J&T Express
- Trade name: J&T Express
- Industry: Logistics; express delivery;
- Founded: August 2015; 10 years ago
- Founder: Jet Lee Tony Chen
- Headquarters: Jakarta, Indonesia
- Area served: Indonesia; Vietnam; Malaysia; Thailand; Philippines; Cambodia; Singapore; China; UAE; Saudi Arabia; Brazil; Mexico; Egypt; Germany;
- Key people: Jet Jie Li (Chairman, CEO & Executive Director) Steven Suzhou Fan (Executive President)
- Website: www.jtexpress.com

= J&T Express =

Indonesian logistics company

J&T Express (Chinese: 极兔速递) is an international delivery company founded in August 2015 in Jakarta, Indonesia. Its core business is express services and cross-border logistics.

With over 300,000 service personnel worldwide, J&T Express' network spans 13 countries including China, Indonesia, Vietnam, Malaysia, Thailand, the Philippines, Cambodia, Singapore, the UAE, Saudi Arabia, Brazil, Mexico and Egypt.

==History==
J&T, whose Chinese name means "speedy rabbit", was founded in 2015 by entrepreneurs Jet Lee, former CEO of Oppo Indonesia, and Tony Chen, who had founded the smartphone brand in 2004.

In 2018, the company expanded into Malaysia and Vietnam; then the Philippines, Thailand and Cambodia, in 2019; Singapore and China in 2020; and the UAE, Saudi Arabia, Mexico and Egypt in 2022. It received Indonesian Top Brand Awards in 2018 and 2019.

In 2019, J&T was the fourth-largest delivery company, and the eighth unicorn in Indonesia. As of April 2021, the company was valued by investors at US$ 8 billion. In December 2021, the company was ranked as the 16th-largest unicorn in the world on the Hurun Index. It is one of the two decacorns in Indonesia.

In March 2021, the company launched J&T Express premium air freight, its first all-cargo aircraft. By November, J&T had raised an additional US$ 2.5 billion, with a valuation of US$ 20 billion and investments from Boyu Capital, Hillhouse Capital Group, Sequoia Capital China, and Tencent Holdings. Reports indicated that J&T was planning to go public in Hong Kong in 2022, and that CICC, Bank of America and Morgan Stanley were preparing its IPO. In December 2021, the company acquired the logistics operations in China of rival BEST Inc. for about 6.8 billion yuan (US$ 1.1 billion).

In early 2022, J&T expanded into Saudi Arabia and the UAE, then Latin America, with a new facility in Mexico.
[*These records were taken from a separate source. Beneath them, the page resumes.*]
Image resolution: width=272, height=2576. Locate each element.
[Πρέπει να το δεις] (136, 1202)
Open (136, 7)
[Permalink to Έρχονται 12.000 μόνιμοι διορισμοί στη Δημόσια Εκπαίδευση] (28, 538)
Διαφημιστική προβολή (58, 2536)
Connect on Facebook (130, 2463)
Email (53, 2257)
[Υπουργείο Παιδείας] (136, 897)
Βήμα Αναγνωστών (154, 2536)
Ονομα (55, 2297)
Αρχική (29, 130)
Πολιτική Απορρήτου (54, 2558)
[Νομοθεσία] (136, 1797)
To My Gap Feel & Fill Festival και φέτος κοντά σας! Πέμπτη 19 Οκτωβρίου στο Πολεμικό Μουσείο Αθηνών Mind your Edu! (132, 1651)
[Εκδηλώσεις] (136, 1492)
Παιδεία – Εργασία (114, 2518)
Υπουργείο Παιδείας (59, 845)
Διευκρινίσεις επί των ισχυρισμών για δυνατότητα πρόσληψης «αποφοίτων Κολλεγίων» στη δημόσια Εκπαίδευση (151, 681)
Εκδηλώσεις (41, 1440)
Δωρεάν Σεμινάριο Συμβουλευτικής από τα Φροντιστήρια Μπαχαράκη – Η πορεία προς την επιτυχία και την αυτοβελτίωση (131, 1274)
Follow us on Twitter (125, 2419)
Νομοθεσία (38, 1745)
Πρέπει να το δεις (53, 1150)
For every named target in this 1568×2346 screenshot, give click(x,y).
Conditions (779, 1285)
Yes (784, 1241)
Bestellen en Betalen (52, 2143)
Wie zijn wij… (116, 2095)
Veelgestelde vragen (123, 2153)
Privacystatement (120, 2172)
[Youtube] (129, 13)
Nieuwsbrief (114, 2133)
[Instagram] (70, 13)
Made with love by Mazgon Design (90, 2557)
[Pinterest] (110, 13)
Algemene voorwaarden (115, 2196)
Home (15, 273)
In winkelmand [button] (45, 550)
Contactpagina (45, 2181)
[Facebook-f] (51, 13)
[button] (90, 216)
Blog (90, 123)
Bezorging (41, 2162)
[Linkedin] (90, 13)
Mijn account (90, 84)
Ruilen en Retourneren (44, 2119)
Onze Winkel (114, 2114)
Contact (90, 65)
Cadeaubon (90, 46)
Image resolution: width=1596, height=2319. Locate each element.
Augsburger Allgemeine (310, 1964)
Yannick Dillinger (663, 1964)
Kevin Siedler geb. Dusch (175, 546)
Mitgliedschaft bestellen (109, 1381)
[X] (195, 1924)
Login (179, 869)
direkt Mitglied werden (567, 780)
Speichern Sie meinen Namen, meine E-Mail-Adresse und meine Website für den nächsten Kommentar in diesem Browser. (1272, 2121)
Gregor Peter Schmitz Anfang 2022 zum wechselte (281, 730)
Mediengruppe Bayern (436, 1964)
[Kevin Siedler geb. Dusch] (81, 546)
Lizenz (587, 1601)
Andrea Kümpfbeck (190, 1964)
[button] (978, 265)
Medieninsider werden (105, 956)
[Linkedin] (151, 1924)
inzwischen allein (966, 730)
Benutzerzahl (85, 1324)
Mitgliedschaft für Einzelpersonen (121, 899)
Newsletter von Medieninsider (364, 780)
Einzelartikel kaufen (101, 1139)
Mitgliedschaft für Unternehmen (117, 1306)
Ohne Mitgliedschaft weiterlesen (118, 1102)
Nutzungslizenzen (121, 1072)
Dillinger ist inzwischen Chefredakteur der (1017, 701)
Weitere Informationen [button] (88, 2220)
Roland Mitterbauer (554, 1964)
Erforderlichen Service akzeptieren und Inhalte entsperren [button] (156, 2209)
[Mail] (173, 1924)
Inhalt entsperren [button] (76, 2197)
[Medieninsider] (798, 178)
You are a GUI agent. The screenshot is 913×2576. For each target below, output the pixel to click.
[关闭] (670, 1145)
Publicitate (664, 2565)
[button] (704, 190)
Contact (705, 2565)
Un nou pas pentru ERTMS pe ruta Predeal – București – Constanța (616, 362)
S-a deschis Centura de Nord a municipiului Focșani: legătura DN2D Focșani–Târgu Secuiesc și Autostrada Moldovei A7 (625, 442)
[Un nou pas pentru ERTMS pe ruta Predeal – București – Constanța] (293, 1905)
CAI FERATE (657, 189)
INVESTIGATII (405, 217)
In February 2022, at LEAP, the company announced plans to build its MENA regional headquarters in Riyadh, Saudi Arabia, where it intends to construct the largest smart logistics industrial park in the region. That June, it expanded its network into 13 countries with the launch of J&T Express Egypt.

In October 2023, J&T Global Express Limited, the parent company of J&T Express, listed on the Main Board of the Hong Kong Stock Exchange under the stock code 1519. The global offering comprised about 326.6 million shares at an offer price of HK$12.00 per share. The listing was reported as one of the largest initial public offerings in Hong Kong in 2023.

=== Increase of deliveries during COVID-19 in Indonesia ===
The COVID-19 pandemic in Indonesia resulted in a 50% increase in J&T deliveries during Ramadhan in 2020, compared to the previous year, and its handling of up to three million packages each day. J&T Express has given aid packages to cities severely affected by the outbreak, such as Surabaya and Tangerang. Medical aid packages were also given to hospitals.

==Controversies==
After a video went viral of workers throwing packages in 2020, J&T Express Philippines stated that it would sanction personnel involved in mishandling the packages. Similar video showing J&T Express Indonesian workers also circulated on the Internet in 2019.

Media Konsumen, an Indonesian consumer complaints platform, received multiple letters from local organized crime ring complaining about faulty sorting and lack of transparency and accountability in J&T Express delivery tracking, resulting in customers' packages being lost or sent to wrong delivery addresses.

On 4 February 2021, videos of protests and rioting at J&T Express Malaysia warehouses circulated on Malaysian social media channels. J&T subsequently issued a statement that the incident had resulted from a misunderstanding about bonus payments, and not due to a pay cut, as previously alleged online. The following week, the incident was attributed to additional workload, combined with employee payment concerns by the Ministry of Human Resources. Several workers also recorded an apology video to J&T Express and customers, stating that there had been no deductions or wage issues between the company and employees of J&T Express Perak.

On 18 July 2023, an investigation by the human resources department of J&T Express found out that four people from the Malaysia branch of J&T Express had committed fraud, which two of them are terminated from the contract of employment while the other two had been fired due to violation of Malaysian laws and regulations.